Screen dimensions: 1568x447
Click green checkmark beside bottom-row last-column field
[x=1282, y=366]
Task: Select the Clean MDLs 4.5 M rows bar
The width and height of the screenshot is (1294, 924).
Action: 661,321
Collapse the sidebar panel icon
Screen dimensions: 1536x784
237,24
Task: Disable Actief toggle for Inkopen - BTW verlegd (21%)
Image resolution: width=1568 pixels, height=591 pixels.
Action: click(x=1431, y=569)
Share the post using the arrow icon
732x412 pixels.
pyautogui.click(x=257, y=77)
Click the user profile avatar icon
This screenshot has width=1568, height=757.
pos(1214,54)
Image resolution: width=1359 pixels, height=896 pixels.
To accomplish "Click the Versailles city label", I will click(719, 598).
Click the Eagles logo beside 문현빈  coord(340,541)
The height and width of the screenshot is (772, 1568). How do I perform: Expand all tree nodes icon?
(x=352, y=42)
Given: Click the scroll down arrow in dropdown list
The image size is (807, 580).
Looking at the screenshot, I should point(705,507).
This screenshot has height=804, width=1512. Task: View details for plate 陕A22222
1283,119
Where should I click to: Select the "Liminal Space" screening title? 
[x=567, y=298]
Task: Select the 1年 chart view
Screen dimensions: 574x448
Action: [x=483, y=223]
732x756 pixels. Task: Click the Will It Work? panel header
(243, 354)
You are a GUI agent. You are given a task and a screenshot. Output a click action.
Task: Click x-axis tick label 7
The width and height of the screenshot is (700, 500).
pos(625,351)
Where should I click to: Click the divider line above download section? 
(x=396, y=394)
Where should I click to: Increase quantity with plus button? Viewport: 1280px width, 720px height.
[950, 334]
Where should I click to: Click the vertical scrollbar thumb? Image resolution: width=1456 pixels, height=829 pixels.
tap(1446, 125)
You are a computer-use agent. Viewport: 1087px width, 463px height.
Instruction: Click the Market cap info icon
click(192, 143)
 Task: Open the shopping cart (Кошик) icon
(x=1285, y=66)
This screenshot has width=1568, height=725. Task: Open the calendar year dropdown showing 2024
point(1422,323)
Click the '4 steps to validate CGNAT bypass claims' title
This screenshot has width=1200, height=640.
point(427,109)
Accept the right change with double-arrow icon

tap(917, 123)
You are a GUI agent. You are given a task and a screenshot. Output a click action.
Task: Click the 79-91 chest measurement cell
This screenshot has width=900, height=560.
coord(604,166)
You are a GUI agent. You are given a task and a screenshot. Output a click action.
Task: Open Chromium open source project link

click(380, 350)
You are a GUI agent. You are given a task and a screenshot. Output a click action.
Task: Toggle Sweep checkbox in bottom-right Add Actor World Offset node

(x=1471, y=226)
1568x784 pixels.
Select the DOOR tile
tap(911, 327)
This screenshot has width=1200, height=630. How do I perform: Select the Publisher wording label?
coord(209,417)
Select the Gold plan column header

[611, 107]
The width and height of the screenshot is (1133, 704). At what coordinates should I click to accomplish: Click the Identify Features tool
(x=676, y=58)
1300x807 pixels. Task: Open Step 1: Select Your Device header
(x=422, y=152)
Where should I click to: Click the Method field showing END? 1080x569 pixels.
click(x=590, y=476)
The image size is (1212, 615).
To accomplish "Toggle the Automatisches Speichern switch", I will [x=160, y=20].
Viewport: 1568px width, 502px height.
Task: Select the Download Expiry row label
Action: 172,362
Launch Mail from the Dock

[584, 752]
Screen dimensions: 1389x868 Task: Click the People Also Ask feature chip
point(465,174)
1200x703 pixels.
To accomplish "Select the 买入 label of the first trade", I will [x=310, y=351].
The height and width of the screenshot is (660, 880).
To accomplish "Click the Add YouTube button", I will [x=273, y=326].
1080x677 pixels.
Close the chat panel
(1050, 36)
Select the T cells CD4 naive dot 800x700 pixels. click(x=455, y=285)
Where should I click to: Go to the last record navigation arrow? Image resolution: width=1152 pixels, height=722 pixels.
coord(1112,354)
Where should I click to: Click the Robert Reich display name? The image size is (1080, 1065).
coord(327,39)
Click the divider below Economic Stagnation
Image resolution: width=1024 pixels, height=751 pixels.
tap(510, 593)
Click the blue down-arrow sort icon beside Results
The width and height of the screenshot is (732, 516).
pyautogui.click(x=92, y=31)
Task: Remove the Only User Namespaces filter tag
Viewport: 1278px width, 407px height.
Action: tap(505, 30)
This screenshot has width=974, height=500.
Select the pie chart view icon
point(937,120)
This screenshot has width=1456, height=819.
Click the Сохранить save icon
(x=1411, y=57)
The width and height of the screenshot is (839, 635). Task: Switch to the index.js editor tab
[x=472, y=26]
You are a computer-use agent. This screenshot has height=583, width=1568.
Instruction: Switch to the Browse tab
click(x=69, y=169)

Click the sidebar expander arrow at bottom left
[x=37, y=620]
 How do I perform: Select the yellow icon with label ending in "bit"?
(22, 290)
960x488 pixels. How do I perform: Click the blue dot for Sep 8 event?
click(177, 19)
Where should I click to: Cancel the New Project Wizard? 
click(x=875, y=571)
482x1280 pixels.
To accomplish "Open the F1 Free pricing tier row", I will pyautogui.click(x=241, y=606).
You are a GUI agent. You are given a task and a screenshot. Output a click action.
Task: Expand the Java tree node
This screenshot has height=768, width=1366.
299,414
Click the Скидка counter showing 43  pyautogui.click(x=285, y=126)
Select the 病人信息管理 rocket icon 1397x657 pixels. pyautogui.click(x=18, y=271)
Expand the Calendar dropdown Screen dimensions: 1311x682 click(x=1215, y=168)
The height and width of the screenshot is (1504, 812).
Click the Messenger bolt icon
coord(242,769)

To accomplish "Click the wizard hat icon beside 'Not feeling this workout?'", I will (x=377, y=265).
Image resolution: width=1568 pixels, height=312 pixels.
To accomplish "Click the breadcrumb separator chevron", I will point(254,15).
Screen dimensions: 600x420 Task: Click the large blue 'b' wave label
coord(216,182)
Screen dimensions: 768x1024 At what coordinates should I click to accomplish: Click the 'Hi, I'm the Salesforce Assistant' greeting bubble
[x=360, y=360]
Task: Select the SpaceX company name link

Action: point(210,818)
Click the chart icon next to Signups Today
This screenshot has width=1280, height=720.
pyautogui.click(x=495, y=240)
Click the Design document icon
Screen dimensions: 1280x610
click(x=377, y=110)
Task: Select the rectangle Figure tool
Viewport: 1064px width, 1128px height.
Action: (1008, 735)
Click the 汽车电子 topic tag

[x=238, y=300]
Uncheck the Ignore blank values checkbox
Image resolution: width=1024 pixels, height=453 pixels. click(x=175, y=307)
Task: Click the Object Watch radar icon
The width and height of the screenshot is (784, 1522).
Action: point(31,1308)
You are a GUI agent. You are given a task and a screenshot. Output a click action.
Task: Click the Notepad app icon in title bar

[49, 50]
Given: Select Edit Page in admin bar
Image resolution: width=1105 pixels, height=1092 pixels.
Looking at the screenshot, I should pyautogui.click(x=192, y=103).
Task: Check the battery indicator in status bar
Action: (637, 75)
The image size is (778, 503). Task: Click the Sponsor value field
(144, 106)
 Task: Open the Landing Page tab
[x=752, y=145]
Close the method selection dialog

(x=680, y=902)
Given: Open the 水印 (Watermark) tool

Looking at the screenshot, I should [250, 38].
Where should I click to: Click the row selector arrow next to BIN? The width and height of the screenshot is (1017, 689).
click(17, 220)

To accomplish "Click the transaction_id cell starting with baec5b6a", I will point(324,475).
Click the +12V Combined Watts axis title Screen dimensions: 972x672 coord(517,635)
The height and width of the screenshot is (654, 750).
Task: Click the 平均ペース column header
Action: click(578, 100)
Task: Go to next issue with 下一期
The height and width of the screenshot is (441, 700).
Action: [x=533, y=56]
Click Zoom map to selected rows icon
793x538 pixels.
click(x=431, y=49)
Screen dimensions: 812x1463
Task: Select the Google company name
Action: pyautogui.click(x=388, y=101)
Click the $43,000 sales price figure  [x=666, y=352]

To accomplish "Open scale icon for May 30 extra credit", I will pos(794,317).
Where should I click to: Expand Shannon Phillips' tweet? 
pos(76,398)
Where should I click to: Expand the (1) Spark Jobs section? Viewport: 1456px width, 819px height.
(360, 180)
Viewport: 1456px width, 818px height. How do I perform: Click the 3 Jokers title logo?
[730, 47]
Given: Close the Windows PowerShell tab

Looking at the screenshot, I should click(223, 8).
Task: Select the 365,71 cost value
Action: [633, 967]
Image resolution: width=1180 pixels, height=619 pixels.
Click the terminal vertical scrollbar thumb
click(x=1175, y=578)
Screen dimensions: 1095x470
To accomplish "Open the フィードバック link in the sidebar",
========
▶ [Task brief] When the line containing "Task: Disable Actief" is reached, include it and stop. Until then, output each line of the entries exactly as given, starting from the first.

▶ [Exercise answer]
Screen dimensions: 1568x447
Click green checkmark beside bottom-row last-column field
[x=1282, y=366]
Task: Select the Clean MDLs 4.5 M rows bar
The width and height of the screenshot is (1294, 924).
Action: 661,321
Collapse the sidebar panel icon
Screen dimensions: 1536x784
237,24
Task: Disable Actief toggle for Inkopen - BTW verlegd (21%)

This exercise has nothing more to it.